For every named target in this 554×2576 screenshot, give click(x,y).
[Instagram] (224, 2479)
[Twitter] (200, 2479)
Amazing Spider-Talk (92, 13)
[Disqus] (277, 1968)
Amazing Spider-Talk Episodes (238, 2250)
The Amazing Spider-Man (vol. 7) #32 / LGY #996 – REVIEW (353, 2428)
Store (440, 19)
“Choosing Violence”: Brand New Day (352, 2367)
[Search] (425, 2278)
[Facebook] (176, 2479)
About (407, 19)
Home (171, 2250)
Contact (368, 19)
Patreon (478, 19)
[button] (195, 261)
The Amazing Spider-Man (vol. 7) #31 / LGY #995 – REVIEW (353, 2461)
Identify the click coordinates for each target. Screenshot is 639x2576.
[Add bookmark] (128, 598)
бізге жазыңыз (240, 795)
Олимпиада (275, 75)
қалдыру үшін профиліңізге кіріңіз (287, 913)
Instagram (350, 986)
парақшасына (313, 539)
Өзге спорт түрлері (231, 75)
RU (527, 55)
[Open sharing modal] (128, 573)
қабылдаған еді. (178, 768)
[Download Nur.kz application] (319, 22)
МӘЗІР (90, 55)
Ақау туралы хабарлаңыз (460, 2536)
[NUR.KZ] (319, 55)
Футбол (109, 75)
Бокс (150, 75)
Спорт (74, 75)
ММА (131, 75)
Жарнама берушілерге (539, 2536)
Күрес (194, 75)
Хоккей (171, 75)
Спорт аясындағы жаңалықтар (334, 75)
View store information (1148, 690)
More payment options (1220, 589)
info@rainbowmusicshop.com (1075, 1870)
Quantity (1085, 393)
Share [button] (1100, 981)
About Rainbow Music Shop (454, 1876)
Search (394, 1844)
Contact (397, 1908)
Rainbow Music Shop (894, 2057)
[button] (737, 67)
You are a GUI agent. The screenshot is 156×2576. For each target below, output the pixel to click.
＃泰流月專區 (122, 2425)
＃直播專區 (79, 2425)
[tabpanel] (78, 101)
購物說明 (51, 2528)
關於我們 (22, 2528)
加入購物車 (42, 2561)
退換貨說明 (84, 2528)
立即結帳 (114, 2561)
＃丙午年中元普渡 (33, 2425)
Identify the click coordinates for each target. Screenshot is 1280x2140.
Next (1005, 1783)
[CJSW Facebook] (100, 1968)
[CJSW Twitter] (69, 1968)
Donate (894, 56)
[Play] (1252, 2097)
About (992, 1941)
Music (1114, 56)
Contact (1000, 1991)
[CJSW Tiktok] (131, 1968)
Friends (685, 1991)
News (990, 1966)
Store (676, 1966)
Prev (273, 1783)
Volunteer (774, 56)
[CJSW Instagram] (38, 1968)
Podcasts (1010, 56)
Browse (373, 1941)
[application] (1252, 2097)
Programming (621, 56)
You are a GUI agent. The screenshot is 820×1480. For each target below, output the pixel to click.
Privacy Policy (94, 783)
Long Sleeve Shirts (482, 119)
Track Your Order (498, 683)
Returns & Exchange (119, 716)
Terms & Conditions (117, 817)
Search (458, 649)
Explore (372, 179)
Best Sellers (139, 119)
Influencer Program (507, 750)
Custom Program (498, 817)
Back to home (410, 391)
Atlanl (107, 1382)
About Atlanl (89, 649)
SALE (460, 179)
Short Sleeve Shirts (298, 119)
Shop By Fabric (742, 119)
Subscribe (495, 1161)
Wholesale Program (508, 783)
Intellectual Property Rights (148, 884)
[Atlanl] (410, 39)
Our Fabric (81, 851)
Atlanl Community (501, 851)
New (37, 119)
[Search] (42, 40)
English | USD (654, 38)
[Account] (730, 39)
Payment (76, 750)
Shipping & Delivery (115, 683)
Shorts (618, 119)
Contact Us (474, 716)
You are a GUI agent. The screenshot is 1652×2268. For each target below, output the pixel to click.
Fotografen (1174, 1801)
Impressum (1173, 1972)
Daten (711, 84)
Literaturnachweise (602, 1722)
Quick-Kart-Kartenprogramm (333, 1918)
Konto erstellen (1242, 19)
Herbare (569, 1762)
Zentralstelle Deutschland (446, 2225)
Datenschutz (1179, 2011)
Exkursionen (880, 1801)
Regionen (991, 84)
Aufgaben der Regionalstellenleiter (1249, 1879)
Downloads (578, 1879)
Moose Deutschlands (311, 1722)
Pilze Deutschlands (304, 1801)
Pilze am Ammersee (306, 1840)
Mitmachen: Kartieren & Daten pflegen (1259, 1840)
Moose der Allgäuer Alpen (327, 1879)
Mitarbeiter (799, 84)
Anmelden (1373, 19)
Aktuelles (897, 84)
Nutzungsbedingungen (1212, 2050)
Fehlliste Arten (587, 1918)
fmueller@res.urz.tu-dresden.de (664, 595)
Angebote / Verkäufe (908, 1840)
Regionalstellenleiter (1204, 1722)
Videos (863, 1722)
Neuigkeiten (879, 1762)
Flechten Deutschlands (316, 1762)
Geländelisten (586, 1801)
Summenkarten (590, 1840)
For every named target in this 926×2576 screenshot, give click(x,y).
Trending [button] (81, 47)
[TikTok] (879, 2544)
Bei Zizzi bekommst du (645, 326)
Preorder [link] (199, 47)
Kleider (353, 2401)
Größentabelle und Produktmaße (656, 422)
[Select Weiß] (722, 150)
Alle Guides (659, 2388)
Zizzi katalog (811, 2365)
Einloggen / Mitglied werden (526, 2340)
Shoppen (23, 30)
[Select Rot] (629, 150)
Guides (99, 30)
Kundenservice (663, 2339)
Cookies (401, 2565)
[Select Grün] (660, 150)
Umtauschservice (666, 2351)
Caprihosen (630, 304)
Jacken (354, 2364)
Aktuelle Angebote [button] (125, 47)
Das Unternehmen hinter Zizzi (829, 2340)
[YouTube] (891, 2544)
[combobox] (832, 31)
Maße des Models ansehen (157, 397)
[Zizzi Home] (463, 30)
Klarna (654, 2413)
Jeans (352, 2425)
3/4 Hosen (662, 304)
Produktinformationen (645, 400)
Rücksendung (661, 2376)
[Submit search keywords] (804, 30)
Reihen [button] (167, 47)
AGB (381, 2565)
────────
TASK DIRECTIONS » In the material above, how many lines contain "give"? Reply with only the number.

RESULT BELOW » 2